[Records supplied Boundary: Start]

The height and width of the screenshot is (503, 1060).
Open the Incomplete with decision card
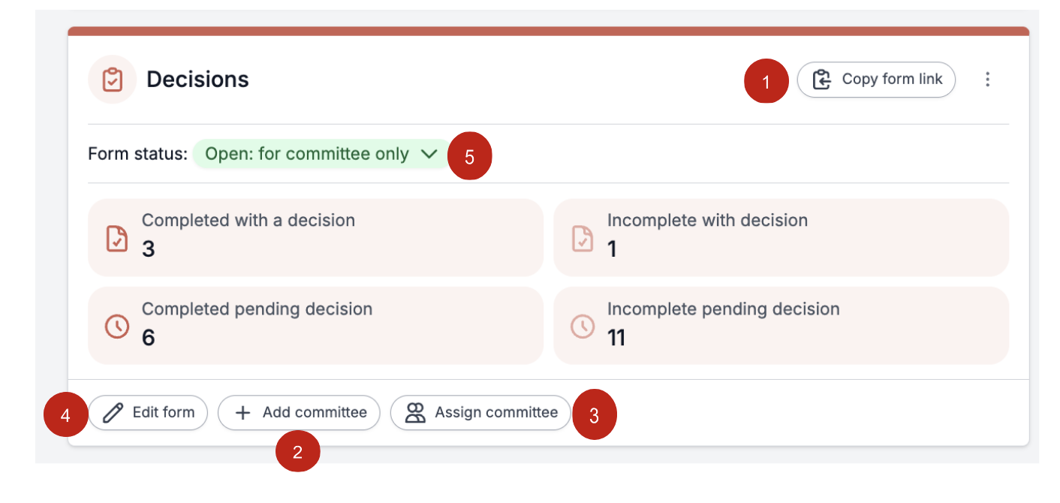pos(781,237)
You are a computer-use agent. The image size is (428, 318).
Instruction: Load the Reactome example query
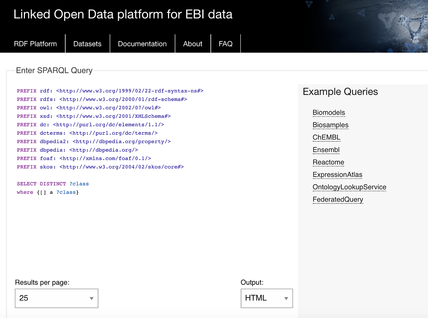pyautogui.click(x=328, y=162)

[Records supplied Boundary: End]
[Records supplied Boundary: Start]

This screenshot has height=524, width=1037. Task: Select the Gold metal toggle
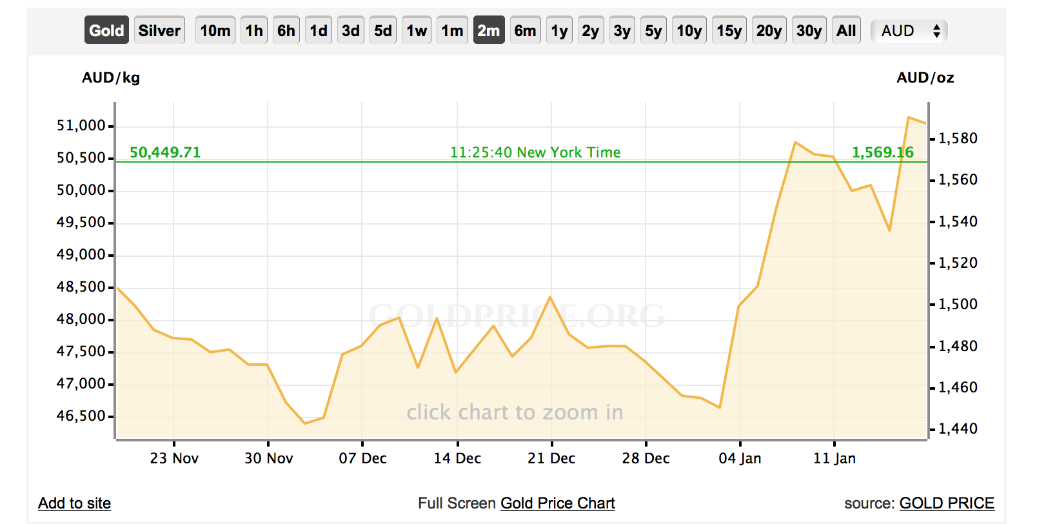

[Records supplied Boundary: End]

Task brief:
Filter the listing so that only lines holding the word "screenshot" remain, and copy those lines.

Response:
The height and width of the screenshot is (503, 1060).
This screenshot has height=524, width=1037. Task: Select the Gold metal toggle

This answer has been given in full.